The contractor delivered “miserable” quality, and delivered late. But instead of demanding contractual penalties, Strack said, his superiors agreed to a revision of the contract, which led to cost overruns of 58 percent.

Strack might have been wiser to keep his mouth shut, for that was the start of his professional decline. OLAF dealt with the case rather listlessly. On 5 February 2004 the investigation was closed. The allegations, the final report concluded, were not sufficient to warrant disciplinary action. Now Strack, the alleged informer, swung into the sights of his chiefs.

A change of workplace didn’t help. The official staff evaluation he received was negative. Strack, the evaluation said, was unable to motivate employees. He received zero promotion points. “I realised then that my career was in the trash can,” he says.

On 1 March 2004 Strack broke down crying in a meeting. That was his last day at work. His former wife told him but not to pursue the matter any further, but Strack mustered his strength for the struggle to be rehabilitated. His life took a Kafkaesque turn. Now he is on early retirement, and the EU Commission has recognised his illness as work-related.

In the hearing in the meeting room of the Audit Committee this May there were only a few deputies. One was Inge Grässle, a European MEP for the CDU. One of her missions is to combat fraud in the EU. “I’ve always believed in going through the official channels,” she says. But this has changed since she first came to Brussels eight years ago. Back then they did not know the word “whistleblower”, the term for employees in companies or public agencies that call attention to mismanagement or worse.

EU has not yet joined the Convention on Human Rights

In the meantime Inge Grässle has learned of a number of similar cases, as people came to her with briefcases bulging with documents. “Each meeting shocked me all over again.” Recently she spoke with “extremely honourable” EU officials about which persons they would report on any suspicion of corruption. The response was always the same: “Never the higher-ups.”

In most cases, whistleblowers suffer the same fate as Strack. The contentious issue is never cleared up, and the huge bureaucracy turns against the troublemaker. “People are being broken,” Grässle says. In the end, their personal relationships and careers are destroyed, and they all become cases for the psychiatrist.” In recent years she has seen the number of whistleblowers in the EU fall off sharply.

In 2006 Guido Strack founded the Society of Whistleblowers Network, which has brought together 74 people. One is a former banker, three are former tax inspectors, and one is a geriatric nurse from Berlin. For years there in Berlin Brigitte Heinisch pointed to staff shortages and lack of hygiene in a home.

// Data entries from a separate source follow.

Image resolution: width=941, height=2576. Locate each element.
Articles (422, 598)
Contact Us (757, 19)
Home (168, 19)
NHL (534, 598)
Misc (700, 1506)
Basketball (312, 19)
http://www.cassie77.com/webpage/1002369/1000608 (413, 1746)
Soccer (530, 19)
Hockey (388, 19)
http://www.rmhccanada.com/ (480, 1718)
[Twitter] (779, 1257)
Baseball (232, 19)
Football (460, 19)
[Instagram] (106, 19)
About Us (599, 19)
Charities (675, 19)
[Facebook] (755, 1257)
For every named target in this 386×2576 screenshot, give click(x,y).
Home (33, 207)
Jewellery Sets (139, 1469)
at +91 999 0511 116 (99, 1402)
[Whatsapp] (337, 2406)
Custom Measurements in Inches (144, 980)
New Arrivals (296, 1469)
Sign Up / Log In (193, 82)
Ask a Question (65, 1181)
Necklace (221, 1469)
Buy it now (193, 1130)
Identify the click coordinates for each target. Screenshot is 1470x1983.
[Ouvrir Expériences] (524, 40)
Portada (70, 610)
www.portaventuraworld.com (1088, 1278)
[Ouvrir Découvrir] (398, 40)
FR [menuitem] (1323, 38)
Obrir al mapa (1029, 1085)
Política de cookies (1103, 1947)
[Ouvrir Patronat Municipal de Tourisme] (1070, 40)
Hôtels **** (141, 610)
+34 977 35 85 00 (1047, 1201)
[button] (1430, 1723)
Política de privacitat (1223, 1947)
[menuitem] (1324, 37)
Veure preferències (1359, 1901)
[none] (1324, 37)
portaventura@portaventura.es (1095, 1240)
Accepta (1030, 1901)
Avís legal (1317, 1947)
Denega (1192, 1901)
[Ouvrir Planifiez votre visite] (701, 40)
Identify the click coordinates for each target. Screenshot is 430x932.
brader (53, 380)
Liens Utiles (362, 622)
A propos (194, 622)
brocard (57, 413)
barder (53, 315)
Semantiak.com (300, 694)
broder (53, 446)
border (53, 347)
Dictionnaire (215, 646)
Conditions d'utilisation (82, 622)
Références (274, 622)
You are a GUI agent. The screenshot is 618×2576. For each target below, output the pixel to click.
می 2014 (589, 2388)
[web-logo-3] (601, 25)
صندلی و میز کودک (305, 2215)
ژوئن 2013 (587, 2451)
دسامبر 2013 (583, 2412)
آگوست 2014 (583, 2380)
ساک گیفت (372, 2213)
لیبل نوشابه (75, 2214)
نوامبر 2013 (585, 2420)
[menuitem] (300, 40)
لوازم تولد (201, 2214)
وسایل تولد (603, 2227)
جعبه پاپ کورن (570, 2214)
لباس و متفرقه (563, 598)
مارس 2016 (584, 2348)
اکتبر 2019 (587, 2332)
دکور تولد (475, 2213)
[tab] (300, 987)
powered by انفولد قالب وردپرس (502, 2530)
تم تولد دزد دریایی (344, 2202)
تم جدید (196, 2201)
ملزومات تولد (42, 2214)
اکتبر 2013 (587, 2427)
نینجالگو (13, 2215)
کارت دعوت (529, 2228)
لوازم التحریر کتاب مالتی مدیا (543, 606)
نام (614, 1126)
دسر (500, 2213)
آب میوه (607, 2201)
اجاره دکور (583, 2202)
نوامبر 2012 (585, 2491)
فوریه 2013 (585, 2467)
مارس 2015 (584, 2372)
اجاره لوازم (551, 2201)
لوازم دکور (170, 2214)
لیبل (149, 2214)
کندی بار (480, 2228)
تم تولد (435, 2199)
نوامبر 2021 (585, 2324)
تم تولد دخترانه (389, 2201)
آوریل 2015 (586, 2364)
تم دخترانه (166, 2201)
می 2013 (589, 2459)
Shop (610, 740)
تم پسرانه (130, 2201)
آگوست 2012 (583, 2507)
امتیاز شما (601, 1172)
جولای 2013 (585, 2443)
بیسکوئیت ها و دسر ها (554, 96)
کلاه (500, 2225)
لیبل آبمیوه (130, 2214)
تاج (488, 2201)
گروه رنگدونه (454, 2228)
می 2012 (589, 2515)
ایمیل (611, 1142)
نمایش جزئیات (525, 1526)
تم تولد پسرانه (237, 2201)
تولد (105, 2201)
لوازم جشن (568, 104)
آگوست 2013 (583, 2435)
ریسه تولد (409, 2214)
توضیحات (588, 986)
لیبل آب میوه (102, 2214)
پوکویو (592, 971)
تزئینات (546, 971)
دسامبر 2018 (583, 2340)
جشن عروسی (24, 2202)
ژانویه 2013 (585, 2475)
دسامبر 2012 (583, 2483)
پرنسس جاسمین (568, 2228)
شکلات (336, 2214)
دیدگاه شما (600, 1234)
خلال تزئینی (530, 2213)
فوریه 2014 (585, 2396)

Nothing happened, and so she laid charges against her employer. In 2005 she was let go without notice. For years she complained unsuccessfully through the courts before her case was heard in July 2011 by the European Court of Human Rights. Her dismissal was found to be contrary to the fundamental right to freedom of opinion, and she was awarded compensation of €15,000.

Strack can only dream of that. As a EU official, the road to the Court of Human Rights in Strasbourg is barred to him. The EU, in contrast to its Member States, has not yet joined the Convention on Human Rights. Should Strack not give up at last, start a new life, look for another job? “Who would still want someone like me?” he asks. No, he’ll keep on fighting. He can’t help it. What he wants to know, in the end, is whether what he did almost ten years ago was right or wrong. Nine court proceedings are still pending.